At the Khadeeja Cemetery in West Valley City, Muslim bodies can even be laid to rest “in a cardboard box,” Din says. “The simpler, the better.”

Multiplying options

(Scott Sommedorf | The Salt Lake Tribune) Then-church President Thomas S. Monson ponders at the funeral for his friend President Gordon B. Hinckley at the Conference Center in 2008.

Because funeral arrangements and burials cost so much — by some estimates equivalent to buying a midsize car — people of all faiths are finding ways to bring a more lasting meaning to cremation.

Some put cremated remains into a casket and bury them, says Debbie Madsen, a preplanning funeral counselor with Inspired Funeral Home in Salt Lake City. Families also can rent a casket for a viewing and then cremate after the service.
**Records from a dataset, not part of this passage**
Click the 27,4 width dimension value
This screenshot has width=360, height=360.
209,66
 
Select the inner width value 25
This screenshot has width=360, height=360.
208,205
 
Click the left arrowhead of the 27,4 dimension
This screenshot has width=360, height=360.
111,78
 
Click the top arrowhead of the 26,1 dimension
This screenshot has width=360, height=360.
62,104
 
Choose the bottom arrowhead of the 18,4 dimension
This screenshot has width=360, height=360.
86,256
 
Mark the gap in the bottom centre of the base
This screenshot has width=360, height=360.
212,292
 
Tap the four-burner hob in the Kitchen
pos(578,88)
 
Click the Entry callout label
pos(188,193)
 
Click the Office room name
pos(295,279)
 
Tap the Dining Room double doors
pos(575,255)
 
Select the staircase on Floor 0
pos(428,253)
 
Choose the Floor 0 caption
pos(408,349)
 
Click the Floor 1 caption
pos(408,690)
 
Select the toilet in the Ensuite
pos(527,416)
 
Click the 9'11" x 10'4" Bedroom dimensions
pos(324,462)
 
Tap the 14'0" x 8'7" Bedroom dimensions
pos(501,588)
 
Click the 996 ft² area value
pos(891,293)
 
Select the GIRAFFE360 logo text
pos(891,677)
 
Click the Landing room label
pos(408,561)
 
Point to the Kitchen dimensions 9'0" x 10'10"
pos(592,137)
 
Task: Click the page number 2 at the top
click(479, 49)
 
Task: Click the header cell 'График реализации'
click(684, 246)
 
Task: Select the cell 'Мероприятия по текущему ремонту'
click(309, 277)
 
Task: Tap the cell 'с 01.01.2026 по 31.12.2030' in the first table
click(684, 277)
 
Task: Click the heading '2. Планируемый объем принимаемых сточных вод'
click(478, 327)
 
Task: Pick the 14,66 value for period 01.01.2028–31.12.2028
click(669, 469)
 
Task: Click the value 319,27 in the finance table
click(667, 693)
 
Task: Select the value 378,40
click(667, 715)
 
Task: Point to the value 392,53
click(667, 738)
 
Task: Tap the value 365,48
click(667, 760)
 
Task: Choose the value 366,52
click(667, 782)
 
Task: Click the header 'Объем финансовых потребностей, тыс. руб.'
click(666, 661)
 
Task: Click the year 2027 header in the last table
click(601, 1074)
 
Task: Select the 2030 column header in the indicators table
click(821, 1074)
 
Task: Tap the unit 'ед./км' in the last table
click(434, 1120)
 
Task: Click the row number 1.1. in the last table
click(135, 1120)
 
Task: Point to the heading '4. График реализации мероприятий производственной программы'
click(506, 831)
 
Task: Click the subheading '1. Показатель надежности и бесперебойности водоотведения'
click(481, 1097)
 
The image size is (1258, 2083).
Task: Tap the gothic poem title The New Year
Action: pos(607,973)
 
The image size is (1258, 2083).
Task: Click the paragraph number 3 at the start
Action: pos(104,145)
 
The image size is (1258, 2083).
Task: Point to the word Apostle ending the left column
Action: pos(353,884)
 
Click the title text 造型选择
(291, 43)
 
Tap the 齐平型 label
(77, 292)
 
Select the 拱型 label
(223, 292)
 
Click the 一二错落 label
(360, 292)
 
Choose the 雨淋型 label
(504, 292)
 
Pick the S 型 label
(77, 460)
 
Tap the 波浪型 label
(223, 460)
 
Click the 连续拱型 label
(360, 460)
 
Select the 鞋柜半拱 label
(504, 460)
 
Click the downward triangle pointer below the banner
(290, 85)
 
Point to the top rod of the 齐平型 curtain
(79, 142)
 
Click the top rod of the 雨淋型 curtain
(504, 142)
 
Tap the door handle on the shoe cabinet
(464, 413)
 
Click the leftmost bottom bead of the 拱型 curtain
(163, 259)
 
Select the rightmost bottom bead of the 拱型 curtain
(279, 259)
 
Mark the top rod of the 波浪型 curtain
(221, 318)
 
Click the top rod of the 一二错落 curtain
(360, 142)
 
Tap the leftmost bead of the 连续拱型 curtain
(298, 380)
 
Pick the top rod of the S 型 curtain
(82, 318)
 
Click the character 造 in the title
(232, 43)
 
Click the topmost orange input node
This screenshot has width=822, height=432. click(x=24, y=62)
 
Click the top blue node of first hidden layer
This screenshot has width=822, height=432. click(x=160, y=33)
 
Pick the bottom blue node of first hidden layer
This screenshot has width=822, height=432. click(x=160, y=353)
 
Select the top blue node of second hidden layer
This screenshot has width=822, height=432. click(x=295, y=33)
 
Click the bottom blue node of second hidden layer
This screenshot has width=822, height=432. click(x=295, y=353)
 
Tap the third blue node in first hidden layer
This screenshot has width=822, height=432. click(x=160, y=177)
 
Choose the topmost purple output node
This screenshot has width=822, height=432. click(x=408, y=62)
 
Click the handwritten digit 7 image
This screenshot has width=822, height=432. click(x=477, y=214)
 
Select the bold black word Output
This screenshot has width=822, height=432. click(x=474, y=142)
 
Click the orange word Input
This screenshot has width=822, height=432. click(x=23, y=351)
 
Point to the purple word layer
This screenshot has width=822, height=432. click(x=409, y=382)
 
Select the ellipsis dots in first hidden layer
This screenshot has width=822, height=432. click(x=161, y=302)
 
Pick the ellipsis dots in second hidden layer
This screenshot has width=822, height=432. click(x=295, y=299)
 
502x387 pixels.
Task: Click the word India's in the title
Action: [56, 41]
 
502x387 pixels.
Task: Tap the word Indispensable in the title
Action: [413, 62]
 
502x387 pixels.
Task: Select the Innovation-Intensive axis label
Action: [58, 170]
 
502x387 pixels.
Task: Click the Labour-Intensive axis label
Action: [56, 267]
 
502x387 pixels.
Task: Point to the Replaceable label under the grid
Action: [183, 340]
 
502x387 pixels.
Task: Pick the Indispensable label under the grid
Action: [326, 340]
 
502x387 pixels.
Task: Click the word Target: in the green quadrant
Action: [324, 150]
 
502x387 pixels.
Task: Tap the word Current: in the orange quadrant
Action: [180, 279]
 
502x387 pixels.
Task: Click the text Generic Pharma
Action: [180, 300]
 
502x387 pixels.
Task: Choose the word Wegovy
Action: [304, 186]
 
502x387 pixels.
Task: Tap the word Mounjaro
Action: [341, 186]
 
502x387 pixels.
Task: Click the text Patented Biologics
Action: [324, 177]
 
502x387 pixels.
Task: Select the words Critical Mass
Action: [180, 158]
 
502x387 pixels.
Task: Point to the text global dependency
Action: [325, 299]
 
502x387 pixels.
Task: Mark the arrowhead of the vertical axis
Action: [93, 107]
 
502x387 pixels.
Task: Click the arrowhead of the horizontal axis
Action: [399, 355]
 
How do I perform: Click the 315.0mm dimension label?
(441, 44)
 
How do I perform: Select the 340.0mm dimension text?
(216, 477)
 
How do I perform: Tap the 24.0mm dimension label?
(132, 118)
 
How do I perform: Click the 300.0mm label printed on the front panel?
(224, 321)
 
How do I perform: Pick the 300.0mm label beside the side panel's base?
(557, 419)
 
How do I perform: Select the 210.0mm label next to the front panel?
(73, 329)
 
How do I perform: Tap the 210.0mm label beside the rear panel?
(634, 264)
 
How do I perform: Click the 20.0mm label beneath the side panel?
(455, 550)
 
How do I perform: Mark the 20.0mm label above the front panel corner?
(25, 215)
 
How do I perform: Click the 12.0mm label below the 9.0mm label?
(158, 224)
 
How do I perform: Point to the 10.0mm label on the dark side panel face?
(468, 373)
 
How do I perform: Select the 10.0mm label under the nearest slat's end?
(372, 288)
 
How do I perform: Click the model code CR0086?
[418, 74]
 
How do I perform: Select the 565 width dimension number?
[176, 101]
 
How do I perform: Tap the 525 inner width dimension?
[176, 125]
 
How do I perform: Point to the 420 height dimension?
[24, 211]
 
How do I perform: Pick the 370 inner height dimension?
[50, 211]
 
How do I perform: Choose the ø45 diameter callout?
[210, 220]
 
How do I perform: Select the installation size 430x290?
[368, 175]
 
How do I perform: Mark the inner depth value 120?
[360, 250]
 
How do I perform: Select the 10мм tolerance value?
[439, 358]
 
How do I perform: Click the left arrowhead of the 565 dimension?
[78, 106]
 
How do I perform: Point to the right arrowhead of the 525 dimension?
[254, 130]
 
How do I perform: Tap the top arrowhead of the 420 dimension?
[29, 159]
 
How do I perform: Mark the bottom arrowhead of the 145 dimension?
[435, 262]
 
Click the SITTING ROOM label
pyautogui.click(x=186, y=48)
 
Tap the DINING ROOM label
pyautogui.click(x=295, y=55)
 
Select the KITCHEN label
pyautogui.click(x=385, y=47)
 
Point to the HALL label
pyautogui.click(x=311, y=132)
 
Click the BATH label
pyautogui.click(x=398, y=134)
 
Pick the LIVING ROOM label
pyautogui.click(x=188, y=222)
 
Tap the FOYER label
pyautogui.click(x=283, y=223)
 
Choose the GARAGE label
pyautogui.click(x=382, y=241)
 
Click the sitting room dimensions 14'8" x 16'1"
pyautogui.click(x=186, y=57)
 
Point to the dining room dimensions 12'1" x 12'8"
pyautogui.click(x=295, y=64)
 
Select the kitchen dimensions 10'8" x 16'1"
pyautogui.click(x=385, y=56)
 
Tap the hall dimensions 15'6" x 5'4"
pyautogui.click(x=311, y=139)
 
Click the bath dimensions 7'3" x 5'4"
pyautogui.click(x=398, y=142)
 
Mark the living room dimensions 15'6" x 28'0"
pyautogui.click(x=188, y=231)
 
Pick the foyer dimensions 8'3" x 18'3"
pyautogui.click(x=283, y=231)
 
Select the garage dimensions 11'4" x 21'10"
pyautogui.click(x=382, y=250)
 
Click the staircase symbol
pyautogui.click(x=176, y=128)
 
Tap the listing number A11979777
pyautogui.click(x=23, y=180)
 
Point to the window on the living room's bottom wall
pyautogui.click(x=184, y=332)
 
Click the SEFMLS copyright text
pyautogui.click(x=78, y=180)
There are now “cremation gardens” and columbariums, indoor niches, Madsen says. “Some people have remains in artwork, paintings, crystal statues that light up, jewelry, or turn them into pebbles.”

She advises survivors to think about where they want their loved ones’ ashes to be after the third or fourth generation.

“Do you want Mom and Dad to be in a closet or a garage?” she asks. “You want them to be in a place where people who have loved them can come and remember.”

In 2018, Claire Peterson’s Latter-day Saint bishop asked the animated grandmother to explore cheaper end-of-life options for members of their Provo congregation to avoid families facing huge expenditures.

After she concluded an in-depth study of options other than burial, Peterson has become a passionate advocate for offering families nontraditional options.

Here’s what she found:

Cremation by heat.

Aquamation, dissolving the body by chemicals and hot water (now approved in Utah).

Green burialswithout a concrete vault, chemical embalming, and with a biodegradable container.

Terramation — placing the body into a special container, covering it with wood chips, which transforms the remains into nutrient-rich soil (currently illegal but being considered by the Utah Legislature).

Burial remains “the preferred way” of Latter-day Saint leaders, Peterson says. “It’s the way we bury prophets.”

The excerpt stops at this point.